## Work required:
All of the entries must appear again exactly as written.

(Collected data)
________________________________________

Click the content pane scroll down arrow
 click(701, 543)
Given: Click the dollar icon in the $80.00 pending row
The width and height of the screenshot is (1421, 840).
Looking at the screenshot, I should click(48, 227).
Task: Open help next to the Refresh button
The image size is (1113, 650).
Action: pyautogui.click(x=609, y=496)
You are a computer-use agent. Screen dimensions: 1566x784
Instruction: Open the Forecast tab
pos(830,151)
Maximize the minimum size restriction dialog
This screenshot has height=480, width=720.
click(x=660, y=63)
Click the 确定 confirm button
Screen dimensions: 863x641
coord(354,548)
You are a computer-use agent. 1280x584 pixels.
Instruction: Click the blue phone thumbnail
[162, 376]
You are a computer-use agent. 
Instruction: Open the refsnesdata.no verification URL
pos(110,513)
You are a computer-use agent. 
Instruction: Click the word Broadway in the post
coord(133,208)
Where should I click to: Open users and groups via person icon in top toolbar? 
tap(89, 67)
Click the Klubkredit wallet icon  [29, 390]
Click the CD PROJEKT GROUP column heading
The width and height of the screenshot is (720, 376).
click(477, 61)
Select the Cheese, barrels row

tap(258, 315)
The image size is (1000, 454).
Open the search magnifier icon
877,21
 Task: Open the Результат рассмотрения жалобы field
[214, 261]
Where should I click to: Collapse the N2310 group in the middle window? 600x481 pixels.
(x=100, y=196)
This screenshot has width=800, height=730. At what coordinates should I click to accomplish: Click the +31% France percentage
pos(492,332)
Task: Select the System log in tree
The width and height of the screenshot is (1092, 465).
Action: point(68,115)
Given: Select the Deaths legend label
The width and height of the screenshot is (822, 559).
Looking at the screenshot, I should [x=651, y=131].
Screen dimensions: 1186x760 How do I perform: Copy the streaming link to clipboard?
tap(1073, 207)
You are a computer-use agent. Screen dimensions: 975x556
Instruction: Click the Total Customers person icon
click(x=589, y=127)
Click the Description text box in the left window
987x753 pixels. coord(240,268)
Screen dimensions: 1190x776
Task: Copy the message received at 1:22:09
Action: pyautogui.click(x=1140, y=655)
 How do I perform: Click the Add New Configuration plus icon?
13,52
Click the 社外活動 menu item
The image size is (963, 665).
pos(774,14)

________________________________________

## Result for this exercise:
Click the content pane scroll down arrow
 click(701, 543)
Given: Click the dollar icon in the $80.00 pending row
The width and height of the screenshot is (1421, 840).
Looking at the screenshot, I should click(48, 227).
Task: Open help next to the Refresh button
The image size is (1113, 650).
Action: pyautogui.click(x=609, y=496)
You are a computer-use agent. Screen dimensions: 1566x784
Instruction: Open the Forecast tab
pos(830,151)
Maximize the minimum size restriction dialog
This screenshot has height=480, width=720.
click(x=660, y=63)
Click the 确定 confirm button
Screen dimensions: 863x641
coord(354,548)
You are a computer-use agent. 1280x584 pixels.
Instruction: Click the blue phone thumbnail
[162, 376]
You are a computer-use agent. 
Instruction: Open the refsnesdata.no verification URL
pos(110,513)
You are a computer-use agent. 
Instruction: Click the word Broadway in the post
coord(133,208)
Where should I click to: Open users and groups via person icon in top toolbar? 
tap(89, 67)
Click the Klubkredit wallet icon  [29, 390]
Click the CD PROJEKT GROUP column heading
The width and height of the screenshot is (720, 376).
click(477, 61)
Select the Cheese, barrels row

tap(258, 315)
The image size is (1000, 454).
Open the search magnifier icon
877,21
 Task: Open the Результат рассмотрения жалобы field
[214, 261]
Where should I click to: Collapse the N2310 group in the middle window? 600x481 pixels.
(x=100, y=196)
This screenshot has width=800, height=730. At what coordinates should I click to accomplish: Click the +31% France percentage
pos(492,332)
Task: Select the System log in tree
The width and height of the screenshot is (1092, 465).
Action: point(68,115)
Given: Select the Deaths legend label
The width and height of the screenshot is (822, 559).
Looking at the screenshot, I should [x=651, y=131].
Screen dimensions: 1186x760 How do I perform: Copy the streaming link to clipboard?
tap(1073, 207)
You are a computer-use agent. Screen dimensions: 975x556
Instruction: Click the Total Customers person icon
click(x=589, y=127)
Click the Description text box in the left window
987x753 pixels. coord(240,268)
Screen dimensions: 1190x776
Task: Copy the message received at 1:22:09
Action: pyautogui.click(x=1140, y=655)
 How do I perform: Click the Add New Configuration plus icon?
13,52
Click the 社外活動 menu item
The image size is (963, 665).
pos(774,14)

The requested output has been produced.